Dataset extract below:

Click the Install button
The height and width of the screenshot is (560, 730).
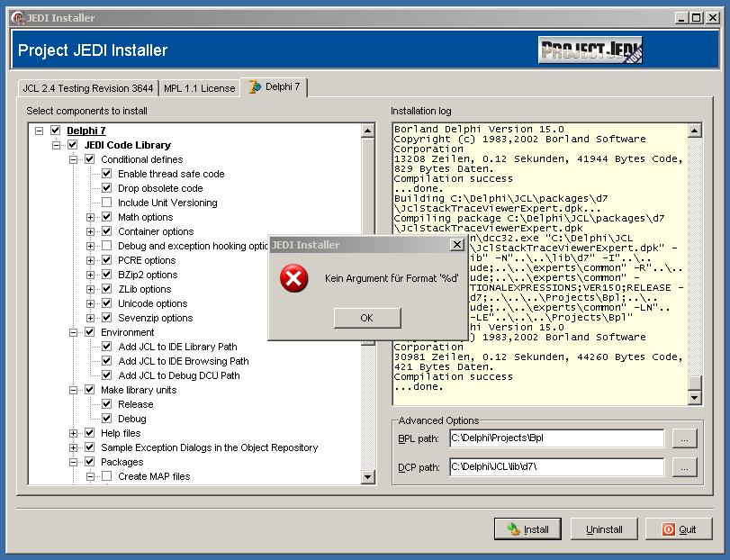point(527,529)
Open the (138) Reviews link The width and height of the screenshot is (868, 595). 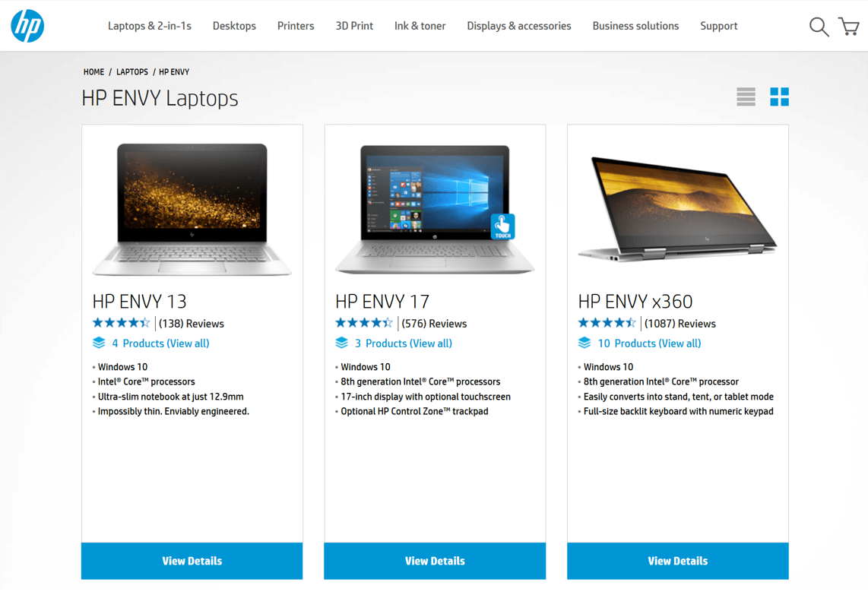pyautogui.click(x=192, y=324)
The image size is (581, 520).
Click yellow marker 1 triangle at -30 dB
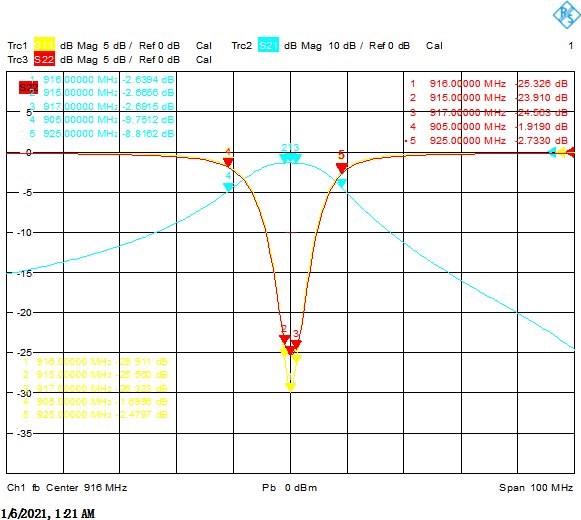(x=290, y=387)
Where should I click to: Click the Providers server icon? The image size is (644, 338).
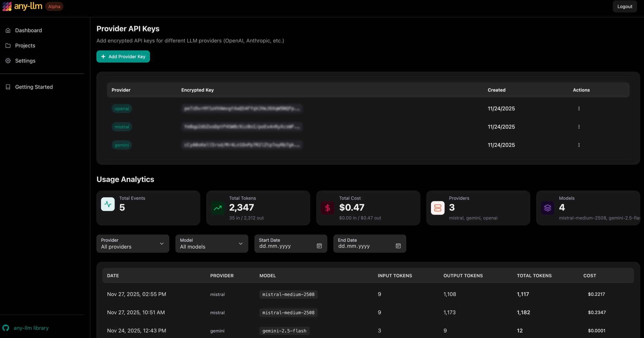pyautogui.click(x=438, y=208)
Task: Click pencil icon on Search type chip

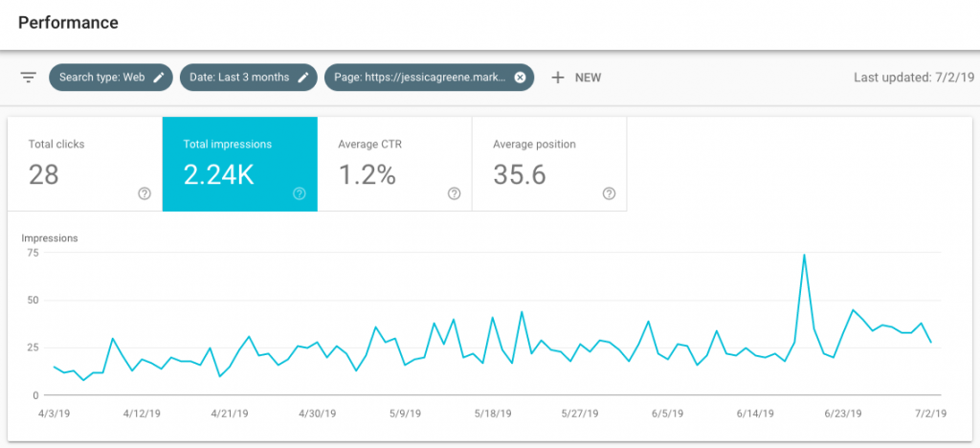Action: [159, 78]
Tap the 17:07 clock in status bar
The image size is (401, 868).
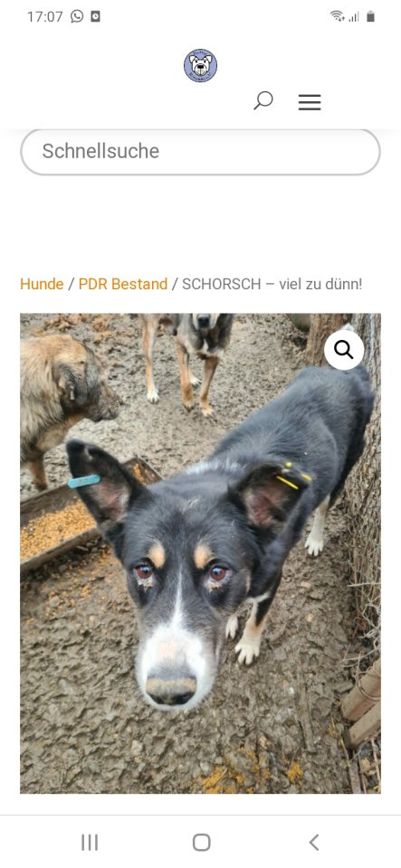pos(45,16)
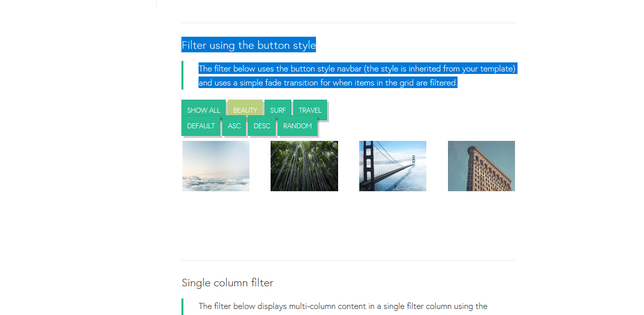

End of Dataset extract.

#### [Exercise directions]
The output should hold only the lines from the one containing "Click yellow marker 1 triangle at -30 dB" through the last line of the listing, reproduced exactly, pictures omitted.

#### [Exercise solution]
Click yellow marker 1 triangle at -30 dB
(x=290, y=387)
Where should I click to: Click the Providers server icon? The image size is (644, 338).
pyautogui.click(x=438, y=208)
Task: Click pencil icon on Search type chip

Action: [159, 78]
Tap the 17:07 clock in status bar
The image size is (401, 868).
pos(45,16)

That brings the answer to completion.